_TASK REQUIREMENTS_
Start with the first line of the data and end with the line that holds "Viewport: 505px width, 279px height."; write out each one exactly.

_INPUT FOR THIS TASK_
○ ○ ○ ○ ○ ○ ○
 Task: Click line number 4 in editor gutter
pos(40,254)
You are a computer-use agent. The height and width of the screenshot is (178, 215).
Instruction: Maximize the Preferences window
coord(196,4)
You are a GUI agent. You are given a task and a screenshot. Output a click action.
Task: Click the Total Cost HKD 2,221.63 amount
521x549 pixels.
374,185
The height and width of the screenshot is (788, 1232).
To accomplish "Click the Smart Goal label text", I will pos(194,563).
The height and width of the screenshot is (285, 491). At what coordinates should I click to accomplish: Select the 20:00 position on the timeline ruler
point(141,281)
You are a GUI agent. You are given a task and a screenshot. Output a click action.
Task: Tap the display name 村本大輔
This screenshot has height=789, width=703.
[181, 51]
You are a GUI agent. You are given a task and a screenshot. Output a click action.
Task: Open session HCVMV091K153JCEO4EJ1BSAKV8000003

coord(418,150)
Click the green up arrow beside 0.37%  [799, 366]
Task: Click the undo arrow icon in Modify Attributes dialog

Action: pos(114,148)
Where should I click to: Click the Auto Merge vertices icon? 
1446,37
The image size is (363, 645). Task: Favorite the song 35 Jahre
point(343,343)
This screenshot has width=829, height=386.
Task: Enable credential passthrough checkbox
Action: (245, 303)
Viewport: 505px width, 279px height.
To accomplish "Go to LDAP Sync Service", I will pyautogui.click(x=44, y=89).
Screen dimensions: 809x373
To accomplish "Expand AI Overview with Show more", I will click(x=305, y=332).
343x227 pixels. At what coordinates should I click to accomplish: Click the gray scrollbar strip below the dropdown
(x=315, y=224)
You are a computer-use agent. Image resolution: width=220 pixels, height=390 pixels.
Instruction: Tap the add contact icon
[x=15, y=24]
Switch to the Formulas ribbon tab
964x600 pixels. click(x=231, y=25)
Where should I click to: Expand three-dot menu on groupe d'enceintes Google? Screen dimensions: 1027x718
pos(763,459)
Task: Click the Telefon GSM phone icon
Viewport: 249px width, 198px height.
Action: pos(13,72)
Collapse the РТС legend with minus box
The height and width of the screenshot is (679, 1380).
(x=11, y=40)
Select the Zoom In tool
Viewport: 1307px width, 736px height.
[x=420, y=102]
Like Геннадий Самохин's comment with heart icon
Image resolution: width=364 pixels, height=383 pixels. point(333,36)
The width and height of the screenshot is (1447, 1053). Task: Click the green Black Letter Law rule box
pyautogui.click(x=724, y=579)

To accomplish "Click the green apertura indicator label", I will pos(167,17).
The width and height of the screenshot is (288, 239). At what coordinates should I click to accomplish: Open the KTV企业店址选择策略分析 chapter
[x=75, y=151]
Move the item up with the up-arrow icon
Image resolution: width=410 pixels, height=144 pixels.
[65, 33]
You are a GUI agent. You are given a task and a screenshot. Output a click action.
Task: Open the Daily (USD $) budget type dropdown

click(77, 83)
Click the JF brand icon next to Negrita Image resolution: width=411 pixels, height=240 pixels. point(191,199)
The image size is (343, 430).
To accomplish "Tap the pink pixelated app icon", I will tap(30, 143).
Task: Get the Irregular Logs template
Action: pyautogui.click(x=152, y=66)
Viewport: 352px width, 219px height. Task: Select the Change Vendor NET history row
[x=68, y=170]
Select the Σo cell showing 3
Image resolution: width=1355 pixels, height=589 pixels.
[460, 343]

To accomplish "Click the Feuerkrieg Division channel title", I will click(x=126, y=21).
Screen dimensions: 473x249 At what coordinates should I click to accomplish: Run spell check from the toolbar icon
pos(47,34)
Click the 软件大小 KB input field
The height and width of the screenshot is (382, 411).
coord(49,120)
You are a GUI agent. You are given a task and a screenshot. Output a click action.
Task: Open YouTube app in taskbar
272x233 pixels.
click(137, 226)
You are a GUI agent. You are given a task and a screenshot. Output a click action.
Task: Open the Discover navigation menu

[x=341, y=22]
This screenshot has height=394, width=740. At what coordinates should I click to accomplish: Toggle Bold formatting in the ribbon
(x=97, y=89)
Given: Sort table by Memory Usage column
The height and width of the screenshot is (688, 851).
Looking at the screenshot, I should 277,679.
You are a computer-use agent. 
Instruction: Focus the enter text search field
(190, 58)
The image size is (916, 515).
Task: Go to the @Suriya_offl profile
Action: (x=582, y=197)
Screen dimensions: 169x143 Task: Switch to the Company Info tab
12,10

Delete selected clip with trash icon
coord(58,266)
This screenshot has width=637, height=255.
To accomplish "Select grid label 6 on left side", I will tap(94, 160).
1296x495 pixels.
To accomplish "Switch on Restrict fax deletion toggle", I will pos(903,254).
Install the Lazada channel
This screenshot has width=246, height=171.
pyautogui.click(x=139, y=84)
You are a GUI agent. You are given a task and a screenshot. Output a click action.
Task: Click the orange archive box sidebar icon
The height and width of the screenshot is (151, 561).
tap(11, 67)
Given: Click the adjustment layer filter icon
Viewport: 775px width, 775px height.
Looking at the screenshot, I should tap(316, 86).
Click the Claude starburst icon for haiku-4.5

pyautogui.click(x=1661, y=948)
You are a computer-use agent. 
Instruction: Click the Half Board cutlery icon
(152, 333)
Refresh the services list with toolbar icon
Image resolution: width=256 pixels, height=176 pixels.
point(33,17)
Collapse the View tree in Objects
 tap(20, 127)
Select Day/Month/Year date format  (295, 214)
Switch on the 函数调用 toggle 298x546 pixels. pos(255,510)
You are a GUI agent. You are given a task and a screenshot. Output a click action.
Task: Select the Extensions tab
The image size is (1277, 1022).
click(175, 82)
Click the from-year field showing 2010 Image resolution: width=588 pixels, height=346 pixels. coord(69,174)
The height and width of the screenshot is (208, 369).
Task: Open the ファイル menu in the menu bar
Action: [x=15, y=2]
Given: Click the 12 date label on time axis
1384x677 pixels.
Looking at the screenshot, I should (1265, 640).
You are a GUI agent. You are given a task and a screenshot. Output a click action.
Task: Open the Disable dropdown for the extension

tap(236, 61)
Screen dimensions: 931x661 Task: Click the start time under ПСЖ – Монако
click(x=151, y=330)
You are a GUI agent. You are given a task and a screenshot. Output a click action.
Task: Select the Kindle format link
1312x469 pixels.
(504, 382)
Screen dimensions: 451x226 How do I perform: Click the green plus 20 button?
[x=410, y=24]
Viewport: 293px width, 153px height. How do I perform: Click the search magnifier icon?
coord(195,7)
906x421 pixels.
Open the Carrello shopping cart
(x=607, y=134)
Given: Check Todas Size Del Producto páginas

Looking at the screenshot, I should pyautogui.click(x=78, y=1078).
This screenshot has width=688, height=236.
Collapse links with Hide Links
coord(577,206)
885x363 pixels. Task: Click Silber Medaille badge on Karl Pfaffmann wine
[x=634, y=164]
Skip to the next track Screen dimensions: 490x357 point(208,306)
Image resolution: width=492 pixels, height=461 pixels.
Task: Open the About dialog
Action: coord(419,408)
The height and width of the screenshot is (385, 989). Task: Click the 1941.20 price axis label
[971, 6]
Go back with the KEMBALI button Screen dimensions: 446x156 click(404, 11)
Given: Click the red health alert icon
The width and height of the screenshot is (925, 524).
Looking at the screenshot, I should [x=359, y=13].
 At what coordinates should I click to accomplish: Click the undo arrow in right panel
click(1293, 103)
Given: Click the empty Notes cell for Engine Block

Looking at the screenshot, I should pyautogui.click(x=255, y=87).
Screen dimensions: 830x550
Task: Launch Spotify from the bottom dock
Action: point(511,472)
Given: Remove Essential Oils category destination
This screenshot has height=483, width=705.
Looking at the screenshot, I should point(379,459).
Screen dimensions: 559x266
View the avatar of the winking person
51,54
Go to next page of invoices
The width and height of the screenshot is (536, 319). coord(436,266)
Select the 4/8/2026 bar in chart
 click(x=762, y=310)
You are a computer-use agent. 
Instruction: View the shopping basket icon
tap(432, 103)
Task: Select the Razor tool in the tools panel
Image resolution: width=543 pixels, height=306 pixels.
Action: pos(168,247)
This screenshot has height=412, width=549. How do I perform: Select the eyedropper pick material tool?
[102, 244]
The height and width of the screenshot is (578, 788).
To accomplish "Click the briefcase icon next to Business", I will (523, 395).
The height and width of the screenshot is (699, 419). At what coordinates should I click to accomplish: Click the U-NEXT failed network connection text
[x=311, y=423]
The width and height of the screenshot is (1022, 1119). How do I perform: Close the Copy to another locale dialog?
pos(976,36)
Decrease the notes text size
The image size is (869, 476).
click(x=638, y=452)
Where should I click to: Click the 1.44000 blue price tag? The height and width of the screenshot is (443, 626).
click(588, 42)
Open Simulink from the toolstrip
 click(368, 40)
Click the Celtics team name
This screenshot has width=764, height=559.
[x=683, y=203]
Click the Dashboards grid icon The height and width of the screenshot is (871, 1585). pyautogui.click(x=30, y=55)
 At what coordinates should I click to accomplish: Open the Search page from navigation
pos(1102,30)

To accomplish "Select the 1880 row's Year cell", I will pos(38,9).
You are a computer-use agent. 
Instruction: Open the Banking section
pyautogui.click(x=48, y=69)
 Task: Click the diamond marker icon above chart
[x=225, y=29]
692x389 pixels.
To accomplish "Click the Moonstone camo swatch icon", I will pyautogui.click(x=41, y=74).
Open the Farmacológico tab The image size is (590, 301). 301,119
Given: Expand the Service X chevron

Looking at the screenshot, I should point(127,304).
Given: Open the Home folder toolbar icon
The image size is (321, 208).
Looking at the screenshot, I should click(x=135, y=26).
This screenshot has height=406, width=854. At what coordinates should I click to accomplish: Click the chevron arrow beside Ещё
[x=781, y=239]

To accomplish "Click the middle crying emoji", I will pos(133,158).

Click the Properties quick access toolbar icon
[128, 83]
○ ○ ○ ○ ○ ○ ○
_SOLVED EXERCISE_
 Task: Click line number 4 in editor gutter
pos(40,254)
You are a computer-use agent. The height and width of the screenshot is (178, 215).
Instruction: Maximize the Preferences window
coord(196,4)
You are a GUI agent. You are given a task and a screenshot. Output a click action.
Task: Click the Total Cost HKD 2,221.63 amount
521x549 pixels.
374,185
The height and width of the screenshot is (788, 1232).
To accomplish "Click the Smart Goal label text", I will pos(194,563).
The height and width of the screenshot is (285, 491). At what coordinates should I click to accomplish: Select the 20:00 position on the timeline ruler
point(141,281)
You are a GUI agent. You are given a task and a screenshot. Output a click action.
Task: Tap the display name 村本大輔
This screenshot has height=789, width=703.
[181, 51]
You are a GUI agent. You are given a task and a screenshot. Output a click action.
Task: Open session HCVMV091K153JCEO4EJ1BSAKV8000003

coord(418,150)
Click the green up arrow beside 0.37%  [799, 366]
Task: Click the undo arrow icon in Modify Attributes dialog

Action: pos(114,148)
Where should I click to: Click the Auto Merge vertices icon? 
1446,37
The image size is (363, 645). Task: Favorite the song 35 Jahre
point(343,343)
This screenshot has width=829, height=386.
Task: Enable credential passthrough checkbox
Action: (245, 303)
Viewport: 505px width, 279px height.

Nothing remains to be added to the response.